Early Gains Will Be Incremental, but Ambitious: While the long-term vision for agentic AI is transformative, the immediate impact is anticipated to be more measured. Over the next two years, the majority of software teams expect the improvements derived from agent use to be slight (14%) or, at best, moderate (52%). However, a significant segment of respondents, approximately one-third (32%), hold higher expectations, anticipating substantial advancements. A small but impactful group of 9% believe the improvements will be truly game-changing, underscoring the potential for disruptive innovation. This phased approach to realizing benefits suggests a period of learning and optimization as teams integrate these new capabilities.

Agents Will Accelerate Time-to-Market: One of the most significant and universally anticipated benefits of agentic AI is its profound impact on the speed of software delivery. Over the next two years, nearly all respondents (98%) expect their teams’ ability to deliver software projects from pilot to production to accelerate considerably. The average anticipated increase in speed across all surveyed groups is a remarkable 37%. This acceleration is a direct consequence of agentic AI’s capacity to streamline workflows, automate repetitive tasks, and optimize development processes, thereby shortening development cycles and enabling faster iteration.

The Goal for Most is Full Agentic Lifecycle Management: The ambitions of engineering teams for scaling agentic AI are exceptionally high, with a clear focus on end-to-end management of the product and software development lifecycles (PDLC and SDLC). A significant 41% of organizations are aiming to achieve this comprehensive management for most or all of their products within the next 18 months. This figure is projected to climb to an impressive 72% within two years, assuming current expectations are met. This aspiration signifies a fundamental rethinking of how software is conceived, developed, deployed, and maintained, with AI agents taking a central, proactive role.

Redefining the future of software engineering

Compute Costs and Integration Pose Key Early Challenges: Despite the overwhelmingly positive outlook, the path to full agentic AI adoption is not without its hurdles. For all survey respondents, particularly those in early-adopter verticals such as media and entertainment and technology hardware, the primary challenges revolve around the complexities of integrating agentic AI with existing application infrastructures and the significant cost associated with the requisite computing resources.

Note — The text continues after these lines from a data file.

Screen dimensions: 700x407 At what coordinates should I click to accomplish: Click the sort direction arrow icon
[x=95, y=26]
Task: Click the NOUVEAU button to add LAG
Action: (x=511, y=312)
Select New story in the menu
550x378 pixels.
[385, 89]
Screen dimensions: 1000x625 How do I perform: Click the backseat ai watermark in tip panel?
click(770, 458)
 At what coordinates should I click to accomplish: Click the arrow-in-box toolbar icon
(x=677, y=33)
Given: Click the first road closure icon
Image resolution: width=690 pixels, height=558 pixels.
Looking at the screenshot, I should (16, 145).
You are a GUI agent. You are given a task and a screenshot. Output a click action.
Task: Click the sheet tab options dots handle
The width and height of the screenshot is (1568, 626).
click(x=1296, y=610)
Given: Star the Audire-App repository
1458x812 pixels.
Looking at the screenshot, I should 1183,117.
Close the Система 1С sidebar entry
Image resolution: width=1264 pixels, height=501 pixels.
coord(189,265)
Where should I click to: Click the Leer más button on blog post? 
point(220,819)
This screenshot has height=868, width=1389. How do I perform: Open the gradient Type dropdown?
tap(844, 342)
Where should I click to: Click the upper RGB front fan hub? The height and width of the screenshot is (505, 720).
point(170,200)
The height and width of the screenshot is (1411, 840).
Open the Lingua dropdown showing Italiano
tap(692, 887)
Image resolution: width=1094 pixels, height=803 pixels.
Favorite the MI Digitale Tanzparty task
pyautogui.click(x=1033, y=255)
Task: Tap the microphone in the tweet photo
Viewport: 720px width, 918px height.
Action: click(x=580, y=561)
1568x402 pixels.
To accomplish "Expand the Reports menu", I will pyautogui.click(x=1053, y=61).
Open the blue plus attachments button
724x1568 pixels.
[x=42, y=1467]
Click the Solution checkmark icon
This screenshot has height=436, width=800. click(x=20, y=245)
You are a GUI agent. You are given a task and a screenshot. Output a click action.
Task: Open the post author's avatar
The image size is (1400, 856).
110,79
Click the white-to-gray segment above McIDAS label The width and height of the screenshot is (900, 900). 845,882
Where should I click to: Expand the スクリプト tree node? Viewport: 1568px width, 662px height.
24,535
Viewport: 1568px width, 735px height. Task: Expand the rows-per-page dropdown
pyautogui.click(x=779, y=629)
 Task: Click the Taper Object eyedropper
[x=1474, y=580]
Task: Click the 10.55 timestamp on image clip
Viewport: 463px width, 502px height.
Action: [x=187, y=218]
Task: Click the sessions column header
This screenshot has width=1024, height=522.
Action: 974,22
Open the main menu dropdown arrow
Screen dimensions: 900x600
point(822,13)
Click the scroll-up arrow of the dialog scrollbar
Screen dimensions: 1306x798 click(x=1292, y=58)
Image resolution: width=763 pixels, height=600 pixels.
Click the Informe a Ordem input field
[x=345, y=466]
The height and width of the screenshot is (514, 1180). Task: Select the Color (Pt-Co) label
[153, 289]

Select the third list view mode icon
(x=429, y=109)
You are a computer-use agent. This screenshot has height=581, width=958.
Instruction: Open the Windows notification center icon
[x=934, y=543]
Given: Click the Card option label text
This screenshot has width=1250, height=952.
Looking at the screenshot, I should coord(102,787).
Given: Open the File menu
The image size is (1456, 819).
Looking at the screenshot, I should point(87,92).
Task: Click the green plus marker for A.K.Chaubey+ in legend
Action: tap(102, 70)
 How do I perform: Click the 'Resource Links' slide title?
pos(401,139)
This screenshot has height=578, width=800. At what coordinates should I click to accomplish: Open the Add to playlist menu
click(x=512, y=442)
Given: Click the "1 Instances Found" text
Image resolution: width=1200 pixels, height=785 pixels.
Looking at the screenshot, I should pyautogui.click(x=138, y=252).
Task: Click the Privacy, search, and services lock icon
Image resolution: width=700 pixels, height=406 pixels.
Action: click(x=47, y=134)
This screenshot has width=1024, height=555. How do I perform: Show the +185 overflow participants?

Beyond these technical considerations, the interviewed experts consistently emphasize the more profound organizational and change management difficulties that teams will encounter in fundamentally altering their established workflows. Successfully navigating these challenges will be crucial for unlocking the full potential of agentic AI.

The report, available for download, serves as a vital roadmap for organizations looking to navigate this transformative period. It underscores that the integration of agentic AI is not merely a technological upgrade but a strategic imperative that demands a holistic approach, encompassing not only advanced tooling but also a commitment to evolving organizational structures and development philosophies. As agentic AI matures and its capabilities become more robust, it promises to fundamentally redefine the practice of software engineering, leading to more innovative, efficient, and high-quality software products. The future of software development is increasingly autonomous, intelligent, and agent-driven, and those organizations that embrace this paradigm shift early will undoubtedly lead the charge in shaping the digital landscape for years to come. The journey towards agent-managed development is underway, and its implications for both software engineering and the creation of digital content are profound and far-reaching, promising to unlock new levels of creativity and productivity.